Start of Block
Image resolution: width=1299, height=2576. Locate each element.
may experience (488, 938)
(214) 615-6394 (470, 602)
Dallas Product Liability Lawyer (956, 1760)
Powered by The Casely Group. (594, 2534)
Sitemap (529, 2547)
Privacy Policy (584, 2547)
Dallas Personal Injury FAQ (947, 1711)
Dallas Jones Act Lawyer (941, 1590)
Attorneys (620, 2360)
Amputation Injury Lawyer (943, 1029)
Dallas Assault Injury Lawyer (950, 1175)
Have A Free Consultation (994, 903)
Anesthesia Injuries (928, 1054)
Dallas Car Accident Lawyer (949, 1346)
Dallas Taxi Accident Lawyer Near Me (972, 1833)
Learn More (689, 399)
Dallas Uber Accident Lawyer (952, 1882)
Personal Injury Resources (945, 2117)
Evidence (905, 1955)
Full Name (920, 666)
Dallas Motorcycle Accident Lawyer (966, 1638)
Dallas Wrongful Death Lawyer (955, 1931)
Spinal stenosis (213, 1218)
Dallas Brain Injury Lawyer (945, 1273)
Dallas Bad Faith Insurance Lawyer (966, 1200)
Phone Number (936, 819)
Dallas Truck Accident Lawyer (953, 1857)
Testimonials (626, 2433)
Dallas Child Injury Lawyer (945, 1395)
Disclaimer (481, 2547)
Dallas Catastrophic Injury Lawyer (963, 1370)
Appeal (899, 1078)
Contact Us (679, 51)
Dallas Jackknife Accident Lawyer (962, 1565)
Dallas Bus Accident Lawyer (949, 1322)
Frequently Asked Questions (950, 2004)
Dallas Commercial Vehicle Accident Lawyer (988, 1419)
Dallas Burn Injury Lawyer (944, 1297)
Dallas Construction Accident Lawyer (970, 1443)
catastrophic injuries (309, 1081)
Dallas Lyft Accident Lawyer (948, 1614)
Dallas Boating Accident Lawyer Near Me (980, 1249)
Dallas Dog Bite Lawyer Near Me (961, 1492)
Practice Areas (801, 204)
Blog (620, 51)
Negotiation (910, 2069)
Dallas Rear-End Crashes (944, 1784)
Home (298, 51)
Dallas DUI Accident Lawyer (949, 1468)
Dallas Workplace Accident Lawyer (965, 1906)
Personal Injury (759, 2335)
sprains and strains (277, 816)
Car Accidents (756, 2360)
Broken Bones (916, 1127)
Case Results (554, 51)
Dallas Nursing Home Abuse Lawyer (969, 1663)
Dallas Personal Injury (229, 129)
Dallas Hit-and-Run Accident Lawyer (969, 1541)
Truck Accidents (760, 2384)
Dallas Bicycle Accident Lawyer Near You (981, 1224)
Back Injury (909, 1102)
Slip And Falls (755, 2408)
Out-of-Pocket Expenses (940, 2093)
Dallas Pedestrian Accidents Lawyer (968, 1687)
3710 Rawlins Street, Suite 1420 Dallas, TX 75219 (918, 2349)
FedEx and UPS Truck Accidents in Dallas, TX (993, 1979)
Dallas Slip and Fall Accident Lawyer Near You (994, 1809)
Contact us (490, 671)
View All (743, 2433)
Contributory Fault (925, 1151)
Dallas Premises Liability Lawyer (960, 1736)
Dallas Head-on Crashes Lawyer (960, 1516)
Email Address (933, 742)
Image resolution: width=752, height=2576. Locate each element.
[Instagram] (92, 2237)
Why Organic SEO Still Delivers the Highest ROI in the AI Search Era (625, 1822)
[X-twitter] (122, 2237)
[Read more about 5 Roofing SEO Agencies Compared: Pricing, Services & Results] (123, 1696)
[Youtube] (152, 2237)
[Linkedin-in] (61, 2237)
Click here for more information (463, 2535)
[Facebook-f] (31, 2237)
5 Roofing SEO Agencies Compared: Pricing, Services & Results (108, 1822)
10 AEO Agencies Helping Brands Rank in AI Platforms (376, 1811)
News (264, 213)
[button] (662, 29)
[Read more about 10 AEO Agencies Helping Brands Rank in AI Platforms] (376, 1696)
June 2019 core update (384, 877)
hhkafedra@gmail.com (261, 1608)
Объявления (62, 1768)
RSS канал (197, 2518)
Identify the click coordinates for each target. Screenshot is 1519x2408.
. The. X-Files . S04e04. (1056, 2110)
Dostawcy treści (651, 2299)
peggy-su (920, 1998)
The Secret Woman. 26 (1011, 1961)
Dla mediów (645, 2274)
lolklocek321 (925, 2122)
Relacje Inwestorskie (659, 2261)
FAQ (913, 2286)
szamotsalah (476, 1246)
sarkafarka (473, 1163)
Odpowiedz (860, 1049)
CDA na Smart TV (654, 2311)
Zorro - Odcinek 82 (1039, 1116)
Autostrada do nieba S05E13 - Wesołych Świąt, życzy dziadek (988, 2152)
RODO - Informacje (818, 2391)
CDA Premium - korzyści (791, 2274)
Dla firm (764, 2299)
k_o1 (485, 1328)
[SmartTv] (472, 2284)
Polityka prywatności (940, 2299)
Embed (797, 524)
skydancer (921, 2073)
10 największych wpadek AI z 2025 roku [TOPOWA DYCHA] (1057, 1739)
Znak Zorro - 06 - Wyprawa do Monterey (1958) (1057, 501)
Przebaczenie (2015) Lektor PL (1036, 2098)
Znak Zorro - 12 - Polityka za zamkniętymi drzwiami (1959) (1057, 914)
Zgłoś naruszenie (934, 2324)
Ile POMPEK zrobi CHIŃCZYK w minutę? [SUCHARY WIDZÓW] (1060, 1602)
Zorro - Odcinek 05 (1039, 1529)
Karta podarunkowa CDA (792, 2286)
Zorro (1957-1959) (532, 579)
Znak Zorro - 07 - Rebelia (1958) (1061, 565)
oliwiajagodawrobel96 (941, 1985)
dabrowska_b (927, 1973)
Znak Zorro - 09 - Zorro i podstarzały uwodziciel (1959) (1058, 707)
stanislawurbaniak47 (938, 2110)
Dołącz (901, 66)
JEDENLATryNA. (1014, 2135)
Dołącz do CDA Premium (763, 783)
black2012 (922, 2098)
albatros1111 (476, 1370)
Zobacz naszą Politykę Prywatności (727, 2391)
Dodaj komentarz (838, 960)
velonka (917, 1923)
End of Block
» ACTIVITY
Tally the lines of the listing in which the word "Results" occurs, and state the total alone.

» RESPONSE
3